The all-cash CNOOC deal may look sweeter to Unocal shareholders on the surface but there is "the risk of getting nothing down the road" if regulators don't approve the merger, Gillespie said.
For its part, CNOOC believes the appeal of its offer for Unocal, the ninth-largest oil and gas producer in the US, is quite simple: It exceeds Chevron's bid by almost US$2 billion.
Also, Unocal workers might make out better under CNOOC, which has said it does not intend to slash jobs in El Segundo, California, where Unocal is based. Chevron, based in San Ramon, California, plans to shed workers to eliminate redundancies and meet cost-saving targets.
Raising the stakes
Since CNOOC raised the stakes, Chevron's stock price has fallen and Unocal's has risen.
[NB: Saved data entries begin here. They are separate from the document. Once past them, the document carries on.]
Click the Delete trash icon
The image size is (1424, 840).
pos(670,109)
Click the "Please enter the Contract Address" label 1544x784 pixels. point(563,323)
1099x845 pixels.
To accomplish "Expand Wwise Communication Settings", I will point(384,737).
As a result, Chevron's offer is now about US$5 below Unocal's stock price, while CNOOC's offer remains about US$2 above it.
"Investors vote their pocketbook," said oil analyst Fadel Gheit at Oppenheimer & Co in New York. "There is no way that Unocal shareholders are going to give their stock to Chevron for US$60. But that is the value of the offer from Chevron as we speak."
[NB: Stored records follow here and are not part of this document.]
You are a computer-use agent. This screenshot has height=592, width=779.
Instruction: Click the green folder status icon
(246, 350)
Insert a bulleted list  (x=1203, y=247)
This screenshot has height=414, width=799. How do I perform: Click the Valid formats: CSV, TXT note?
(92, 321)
On Friday, shares of Chevron closed at US$56.84 on the New York Stock Exchange, where Unocal's ended at US$65.65. Chevron offered Unocal shareholders a choice of accepting US$65 per share cash, 1.03 shares of Chevron stock or a combination of the two, though it said 75 percent of the transaction would be a stock swap.
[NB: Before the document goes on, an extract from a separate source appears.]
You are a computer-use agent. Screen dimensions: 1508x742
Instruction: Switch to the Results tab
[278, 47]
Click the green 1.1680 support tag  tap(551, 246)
Simmons cautioned that although the market is signaling that Unocal is worth more than Chevron's initial offer, "Chevron has got to be very careful of not getting into a bidding war."
CNOOC's parent company, the Chinese National Offshore Oil Company, is predominantly owned by the Chinese government, giving it very deep pockets with which to make acquisitions.
Indeed, a considerable amount of the opposition to the deal comes from members of Congress who say CNOOC, as a government-backed company, is not on a level playing field with Chevron.
CNOOC chairman Fu Chengyu (傅成玉) denies that his company is acting on behalf of China's government, which is in the midst of a multibillion-dollar campaign to secure foreign oil and gas supplies to help fuel its booming economy.
"This company is driven purely by economics," Fu told reporters.
One concern in Washington is that CNOOC's bid for Unocal is part of a broader strategy by communist China to hoard energy supplies before they run out. Another is that the US might regret handing over technology or assets that have military value.
For example, Unocal has a stake in the Colonial Pipeline, which delivers fuel from the Gulf Coast to the Northeast, and it owns oil terminals that feed into the nation's Strategic Petroleum Reserve. There is also fear that certain deepwater drilling technology could have applicability in submarine warfare.
Many energy and national security experts have said much of the outcry from Congress has been overblown, and CNOOC executives have publicly said they are willing to shed assets and take other steps necessary to address national security concerns.
Nonetheless, on Thursday, the House registered its discomfort with the prospect of a state-owned Chinese company taking over an American oil firm, voting 398-15 to ask the president for an immediate and thorough review if Unocal accepts CNOOC's offer.
However, even if Unocal's leadership walks away from the proposed CNOOC deal, analysts said it's possible Chevron will sweeten its offer.
"If Chevron doesn't up the price," Simmons said, "then Unocal directors are going to get sued for turning down a better offer."